SOURCE DATA:
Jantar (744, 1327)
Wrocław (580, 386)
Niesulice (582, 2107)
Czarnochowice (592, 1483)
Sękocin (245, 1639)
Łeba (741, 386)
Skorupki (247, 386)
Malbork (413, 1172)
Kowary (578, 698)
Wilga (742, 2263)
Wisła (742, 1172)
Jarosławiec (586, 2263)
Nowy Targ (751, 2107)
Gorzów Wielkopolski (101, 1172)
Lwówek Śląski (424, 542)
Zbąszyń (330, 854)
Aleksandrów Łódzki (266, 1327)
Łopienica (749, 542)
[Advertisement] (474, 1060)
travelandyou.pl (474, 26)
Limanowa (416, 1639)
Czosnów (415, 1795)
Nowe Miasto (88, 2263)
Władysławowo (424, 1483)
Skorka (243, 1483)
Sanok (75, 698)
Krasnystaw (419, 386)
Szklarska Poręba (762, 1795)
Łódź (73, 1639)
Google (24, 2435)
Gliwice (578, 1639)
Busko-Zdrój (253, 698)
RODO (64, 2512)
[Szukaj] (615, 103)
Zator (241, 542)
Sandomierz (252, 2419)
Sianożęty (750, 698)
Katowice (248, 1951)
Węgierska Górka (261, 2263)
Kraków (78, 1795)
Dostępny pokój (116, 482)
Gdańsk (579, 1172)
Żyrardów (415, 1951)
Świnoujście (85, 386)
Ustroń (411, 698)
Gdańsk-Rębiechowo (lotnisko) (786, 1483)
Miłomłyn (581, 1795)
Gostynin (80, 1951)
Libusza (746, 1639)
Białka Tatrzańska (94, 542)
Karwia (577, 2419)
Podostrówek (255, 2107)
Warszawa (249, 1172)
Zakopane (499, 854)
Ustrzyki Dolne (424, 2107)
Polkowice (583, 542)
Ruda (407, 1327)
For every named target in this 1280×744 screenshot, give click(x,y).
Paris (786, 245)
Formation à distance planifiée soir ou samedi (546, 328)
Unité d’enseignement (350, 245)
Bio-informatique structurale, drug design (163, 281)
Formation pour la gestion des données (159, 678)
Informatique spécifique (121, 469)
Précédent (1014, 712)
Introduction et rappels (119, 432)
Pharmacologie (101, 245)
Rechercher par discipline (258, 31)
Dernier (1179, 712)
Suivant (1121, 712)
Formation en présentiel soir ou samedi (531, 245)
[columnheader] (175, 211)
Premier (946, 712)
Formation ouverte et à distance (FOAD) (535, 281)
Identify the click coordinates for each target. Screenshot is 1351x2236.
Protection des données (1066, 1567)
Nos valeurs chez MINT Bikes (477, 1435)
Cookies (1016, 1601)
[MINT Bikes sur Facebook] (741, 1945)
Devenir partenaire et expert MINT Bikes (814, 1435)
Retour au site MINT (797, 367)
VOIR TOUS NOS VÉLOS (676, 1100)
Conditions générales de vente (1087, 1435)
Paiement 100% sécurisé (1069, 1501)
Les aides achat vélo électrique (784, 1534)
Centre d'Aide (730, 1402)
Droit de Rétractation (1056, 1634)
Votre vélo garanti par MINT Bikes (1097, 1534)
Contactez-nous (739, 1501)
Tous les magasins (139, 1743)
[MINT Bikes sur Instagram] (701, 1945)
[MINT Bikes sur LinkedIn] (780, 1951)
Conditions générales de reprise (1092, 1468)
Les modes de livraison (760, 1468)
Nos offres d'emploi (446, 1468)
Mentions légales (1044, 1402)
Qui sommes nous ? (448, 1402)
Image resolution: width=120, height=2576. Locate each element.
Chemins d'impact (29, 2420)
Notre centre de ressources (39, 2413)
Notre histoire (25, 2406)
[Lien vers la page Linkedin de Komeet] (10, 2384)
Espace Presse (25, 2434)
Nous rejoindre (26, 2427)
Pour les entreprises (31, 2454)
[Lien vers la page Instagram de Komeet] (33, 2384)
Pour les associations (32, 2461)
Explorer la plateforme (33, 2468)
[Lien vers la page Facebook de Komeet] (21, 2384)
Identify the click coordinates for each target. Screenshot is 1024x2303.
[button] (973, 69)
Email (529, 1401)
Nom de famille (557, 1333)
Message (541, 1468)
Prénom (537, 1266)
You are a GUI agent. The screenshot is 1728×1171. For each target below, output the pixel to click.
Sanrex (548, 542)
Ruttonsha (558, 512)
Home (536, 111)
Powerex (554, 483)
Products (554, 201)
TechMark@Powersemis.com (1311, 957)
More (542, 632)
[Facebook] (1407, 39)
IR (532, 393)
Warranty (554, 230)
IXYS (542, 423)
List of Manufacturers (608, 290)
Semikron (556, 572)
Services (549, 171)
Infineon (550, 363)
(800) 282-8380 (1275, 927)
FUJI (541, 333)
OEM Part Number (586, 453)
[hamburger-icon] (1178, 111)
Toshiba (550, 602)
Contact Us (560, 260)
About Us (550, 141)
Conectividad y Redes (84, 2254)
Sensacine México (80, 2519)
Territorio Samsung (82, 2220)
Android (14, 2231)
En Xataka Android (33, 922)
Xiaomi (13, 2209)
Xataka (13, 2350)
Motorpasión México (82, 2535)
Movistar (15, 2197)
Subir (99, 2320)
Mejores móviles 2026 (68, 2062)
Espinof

DIRECTIONS: The response should consist of the entries, retyped exactly and in full.

ANSWER SECTION:
Jantar (744, 1327)
Wrocław (580, 386)
Niesulice (582, 2107)
Czarnochowice (592, 1483)
Sękocin (245, 1639)
Łeba (741, 386)
Skorupki (247, 386)
Malbork (413, 1172)
Kowary (578, 698)
Wilga (742, 2263)
Wisła (742, 1172)
Jarosławiec (586, 2263)
Nowy Targ (751, 2107)
Gorzów Wielkopolski (101, 1172)
Lwówek Śląski (424, 542)
Zbąszyń (330, 854)
Aleksandrów Łódzki (266, 1327)
Łopienica (749, 542)
[Advertisement] (474, 1060)
travelandyou.pl (474, 26)
Limanowa (416, 1639)
Czosnów (415, 1795)
Nowe Miasto (88, 2263)
Władysławowo (424, 1483)
Skorka (243, 1483)
Sanok (75, 698)
Krasnystaw (419, 386)
Szklarska Poręba (762, 1795)
Łódź (73, 1639)
Google (24, 2435)
Gliwice (578, 1639)
Busko-Zdrój (253, 698)
RODO (64, 2512)
[Szukaj] (615, 103)
Zator (241, 542)
Sandomierz (252, 2419)
Sianożęty (750, 698)
Katowice (248, 1951)
Węgierska Górka (261, 2263)
Kraków (78, 1795)
Dostępny pokój (116, 482)
Gdańsk (579, 1172)
Żyrardów (415, 1951)
Świnoujście (85, 386)
Ustroń (411, 698)
Gdańsk-Rębiechowo (lotnisko) (786, 1483)
Miłomłyn (581, 1795)
Gostynin (80, 1951)
Libusza (746, 1639)
Białka Tatrzańska (94, 542)
Karwia (577, 2419)
Podostrówek (255, 2107)
Warszawa (249, 1172)
Zakopane (499, 854)
Ustrzyki Dolne (424, 2107)
Polkowice (583, 542)
Ruda (407, 1327)
For every named target in this 1280×744 screenshot, give click(x,y).
Paris (786, 245)
Formation à distance planifiée soir ou samedi (546, 328)
Unité d’enseignement (350, 245)
Bio-informatique structurale, drug design (163, 281)
Formation pour la gestion des données (159, 678)
Informatique spécifique (121, 469)
Précédent (1014, 712)
Introduction et rappels (119, 432)
Pharmacologie (101, 245)
Rechercher par discipline (258, 31)
Dernier (1179, 712)
Suivant (1121, 712)
Formation en présentiel soir ou samedi (531, 245)
[columnheader] (175, 211)
Premier (946, 712)
Formation ouverte et à distance (FOAD) (535, 281)
Identify the click coordinates for each target. Screenshot is 1351x2236.
Protection des données (1066, 1567)
Nos valeurs chez MINT Bikes (477, 1435)
Cookies (1016, 1601)
[MINT Bikes sur Facebook] (741, 1945)
Devenir partenaire et expert MINT Bikes (814, 1435)
Retour au site MINT (797, 367)
VOIR TOUS NOS VÉLOS (676, 1100)
Conditions générales de vente (1087, 1435)
Paiement 100% sécurisé (1069, 1501)
Les aides achat vélo électrique (784, 1534)
Centre d'Aide (730, 1402)
Droit de Rétractation (1056, 1634)
Votre vélo garanti par MINT Bikes (1097, 1534)
Contactez-nous (739, 1501)
Tous les magasins (139, 1743)
[MINT Bikes sur Instagram] (701, 1945)
[MINT Bikes sur LinkedIn] (780, 1951)
Conditions générales de reprise (1092, 1468)
Les modes de livraison (760, 1468)
Nos offres d'emploi (446, 1468)
Mentions légales (1044, 1402)
Qui sommes nous ? (448, 1402)
Image resolution: width=120, height=2576. Locate each element.
Chemins d'impact (29, 2420)
Notre centre de ressources (39, 2413)
Notre histoire (25, 2406)
[Lien vers la page Linkedin de Komeet] (10, 2384)
Espace Presse (25, 2434)
Nous rejoindre (26, 2427)
Pour les entreprises (31, 2454)
[Lien vers la page Instagram de Komeet] (33, 2384)
Pour les associations (32, 2461)
Explorer la plateforme (33, 2468)
[Lien vers la page Facebook de Komeet] (21, 2384)
Identify the click coordinates for each target. Screenshot is 1024x2303.
[button] (973, 69)
Email (529, 1401)
Nom de famille (557, 1333)
Message (541, 1468)
Prénom (537, 1266)
You are a GUI agent. The screenshot is 1728×1171. For each target below, output the pixel to click.
Sanrex (548, 542)
Ruttonsha (558, 512)
Home (536, 111)
Powerex (554, 483)
Products (554, 201)
TechMark@Powersemis.com (1311, 957)
More (542, 632)
[Facebook] (1407, 39)
IR (532, 393)
Warranty (554, 230)
IXYS (542, 423)
List of Manufacturers (608, 290)
Semikron (556, 572)
Services (549, 171)
Infineon (550, 363)
(800) 282-8380 (1275, 927)
FUJI (541, 333)
OEM Part Number (586, 453)
[hamburger-icon] (1178, 111)
Toshiba (550, 602)
Contact Us (560, 260)
About Us (550, 141)
Conectividad y Redes (84, 2254)
Sensacine México (80, 2519)
Territorio Samsung (82, 2220)
Android (14, 2231)
En Xataka Android (33, 922)
Xiaomi (13, 2209)
Xataka (13, 2350)
Motorpasión México (82, 2535)
Movistar (15, 2197)
Subir (99, 2320)
Mejores móviles 2026 (68, 2062)
Espinof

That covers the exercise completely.